• Exercise details: Check each line of the data for "screenshot", and copy the ones that have it.

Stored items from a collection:

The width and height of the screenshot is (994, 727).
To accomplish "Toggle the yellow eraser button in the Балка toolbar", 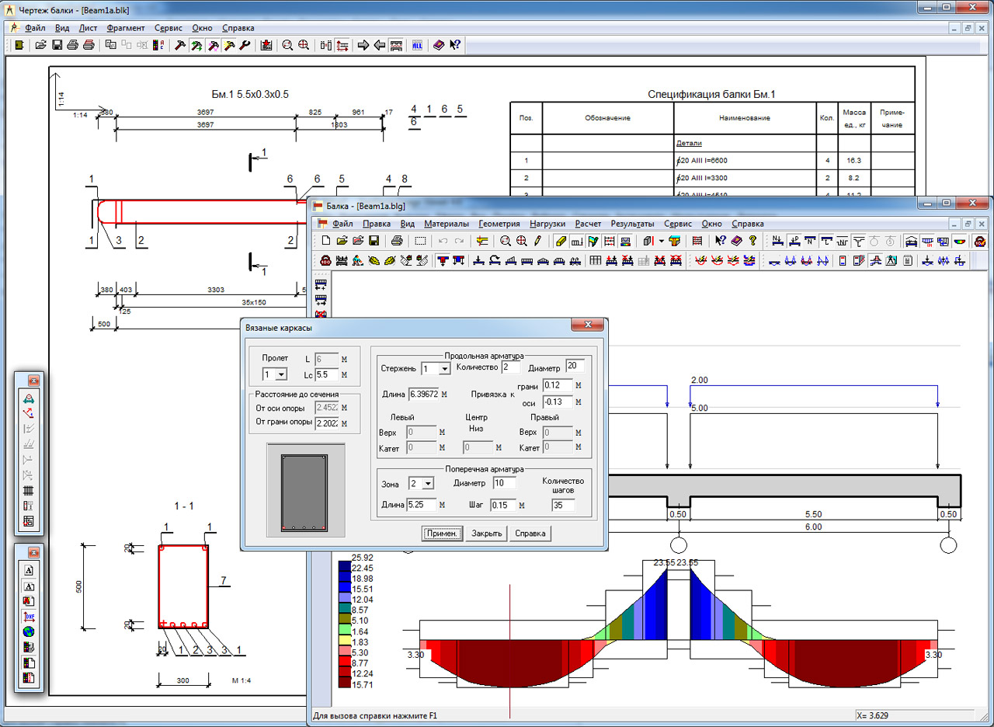I will coord(561,241).
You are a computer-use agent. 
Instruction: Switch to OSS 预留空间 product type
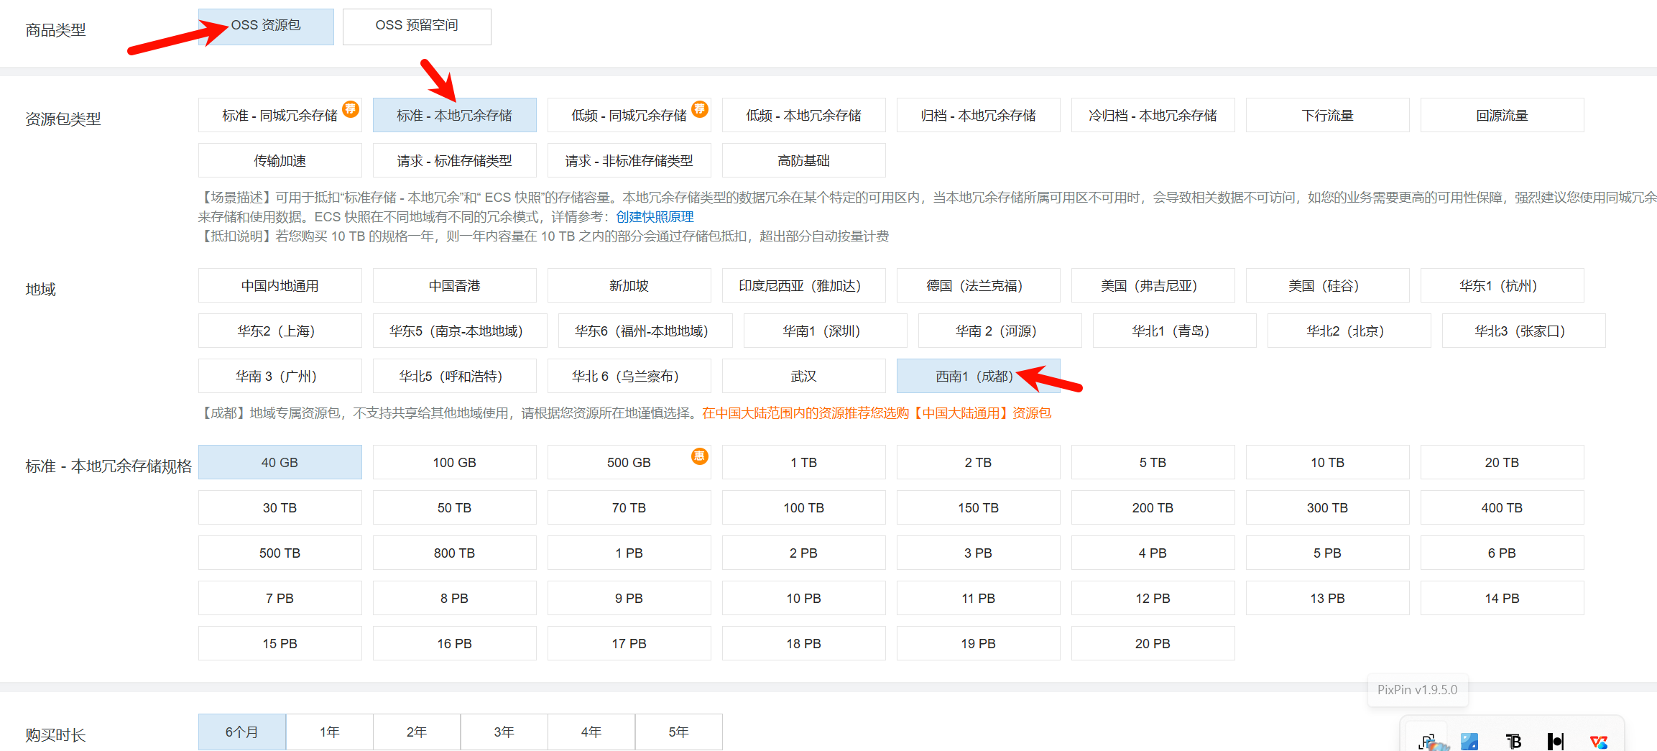click(x=417, y=26)
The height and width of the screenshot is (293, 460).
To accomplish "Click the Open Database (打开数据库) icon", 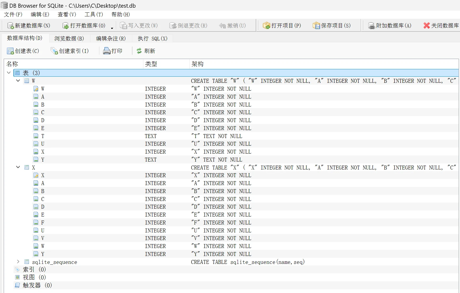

• Task solution:
The width and height of the screenshot is (994, 727).
The height and width of the screenshot is (293, 460).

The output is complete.